An executor of a deceased estate has a fiduciary duty to administer the estate and account to the beneficiaries in the prescribed manner as set out in the Administration of Estates Act of 1965 (the Act). Section 54(1)(a)(v) of the Act states that failure to do so may result in the executor being removed from office, ‘if the Court for any reason is satisfied that it is undesirable that he or she should act as executor of the estate concerned.’
This section was invoked successfully in the recent matter of Sally Ann Brimble-Hannath v. Erica Hannath, Carolyn Fisher and Others[i].
The case concerned a widow (Sally Ann) suing her husband’s daughters (Erica and Carolyn) after their father, Stanley’s, death. Sally Ann was married to Stanley out of community property with the exclusion of the accrual system. Erica and Carolyn were co-executrixes of the deceased estate and Trustees and Beneficiaries of an existing inter-vivos trust.
Stanley bequeathed the family home in Noordhoek, to the inter-vivos trust while also granting the applicant (Sally Ann) the right to use and reside therein for the remainder of her life. In their capacities as Trustees, Stanley’s daughters lodged a claim by the trust against the deceased estate in the sum of approximately R4,4-million predicated on the deceased’s debit loan account. One of the daughters testified that her father had borrowed the amount from the trust to purchase the Noordhoek Property.

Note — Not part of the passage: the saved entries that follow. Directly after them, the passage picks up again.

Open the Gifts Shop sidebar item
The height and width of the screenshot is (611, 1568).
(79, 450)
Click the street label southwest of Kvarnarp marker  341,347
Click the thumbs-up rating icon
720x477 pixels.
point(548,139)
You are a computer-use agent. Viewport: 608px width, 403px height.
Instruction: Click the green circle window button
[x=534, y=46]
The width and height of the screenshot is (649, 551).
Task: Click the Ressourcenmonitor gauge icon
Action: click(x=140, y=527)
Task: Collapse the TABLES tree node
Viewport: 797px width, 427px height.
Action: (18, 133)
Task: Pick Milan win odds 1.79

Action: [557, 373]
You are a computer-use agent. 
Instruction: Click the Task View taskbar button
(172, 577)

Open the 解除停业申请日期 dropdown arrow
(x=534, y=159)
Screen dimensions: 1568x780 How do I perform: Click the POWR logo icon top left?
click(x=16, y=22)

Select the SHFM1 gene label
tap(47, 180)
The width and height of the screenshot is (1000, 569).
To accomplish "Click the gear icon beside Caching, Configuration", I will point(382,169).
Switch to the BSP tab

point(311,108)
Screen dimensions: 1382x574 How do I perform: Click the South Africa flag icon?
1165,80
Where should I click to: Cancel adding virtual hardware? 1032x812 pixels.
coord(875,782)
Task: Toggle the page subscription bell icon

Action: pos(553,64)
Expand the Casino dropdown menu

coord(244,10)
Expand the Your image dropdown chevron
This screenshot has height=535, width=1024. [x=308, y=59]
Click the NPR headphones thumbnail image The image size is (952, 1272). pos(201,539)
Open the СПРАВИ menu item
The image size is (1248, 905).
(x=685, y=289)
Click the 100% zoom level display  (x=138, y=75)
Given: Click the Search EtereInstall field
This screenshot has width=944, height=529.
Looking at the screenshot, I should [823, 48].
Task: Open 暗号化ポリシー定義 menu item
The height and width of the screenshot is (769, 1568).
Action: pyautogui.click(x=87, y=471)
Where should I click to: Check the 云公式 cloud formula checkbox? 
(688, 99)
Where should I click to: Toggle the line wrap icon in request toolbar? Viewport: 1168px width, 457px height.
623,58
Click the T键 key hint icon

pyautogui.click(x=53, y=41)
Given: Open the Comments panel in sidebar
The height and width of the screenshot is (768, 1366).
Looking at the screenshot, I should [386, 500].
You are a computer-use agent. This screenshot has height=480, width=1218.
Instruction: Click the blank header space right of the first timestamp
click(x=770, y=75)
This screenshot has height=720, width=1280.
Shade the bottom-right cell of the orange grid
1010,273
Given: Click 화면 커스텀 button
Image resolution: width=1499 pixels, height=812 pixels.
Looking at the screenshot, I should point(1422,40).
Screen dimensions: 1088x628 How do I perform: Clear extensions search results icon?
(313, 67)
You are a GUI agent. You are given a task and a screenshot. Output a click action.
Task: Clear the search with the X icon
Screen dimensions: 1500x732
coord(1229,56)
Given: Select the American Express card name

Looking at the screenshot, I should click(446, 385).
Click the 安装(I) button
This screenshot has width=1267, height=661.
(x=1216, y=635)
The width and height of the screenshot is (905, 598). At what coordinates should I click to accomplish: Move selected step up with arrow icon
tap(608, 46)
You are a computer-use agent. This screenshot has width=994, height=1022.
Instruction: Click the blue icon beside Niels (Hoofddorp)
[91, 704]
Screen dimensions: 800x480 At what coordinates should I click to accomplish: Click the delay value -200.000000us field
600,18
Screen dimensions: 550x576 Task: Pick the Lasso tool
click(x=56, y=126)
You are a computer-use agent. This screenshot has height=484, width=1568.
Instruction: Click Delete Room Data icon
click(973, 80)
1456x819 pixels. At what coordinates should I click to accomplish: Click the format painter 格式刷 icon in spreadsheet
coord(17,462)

The Trustees’ claim is reflected as having been accepted by both executrixes in the liquidation and distribution account they lodged with the Master. But Sally Ann questioned the existence of any such claim and complained that Stanley’s daughters had denied her access to the trust’s records to investigate it.
As a result, Sally Ann instituted an application for the removal of Stanley’s daughters as executrixes on the basis that they were unsuitable to remain as executrixes because they had a conflict of interest. The alleged conflict of interest was said to arise from their position as Trustees and Beneficiaries of the trust to which Stanley left the bulk of his estate.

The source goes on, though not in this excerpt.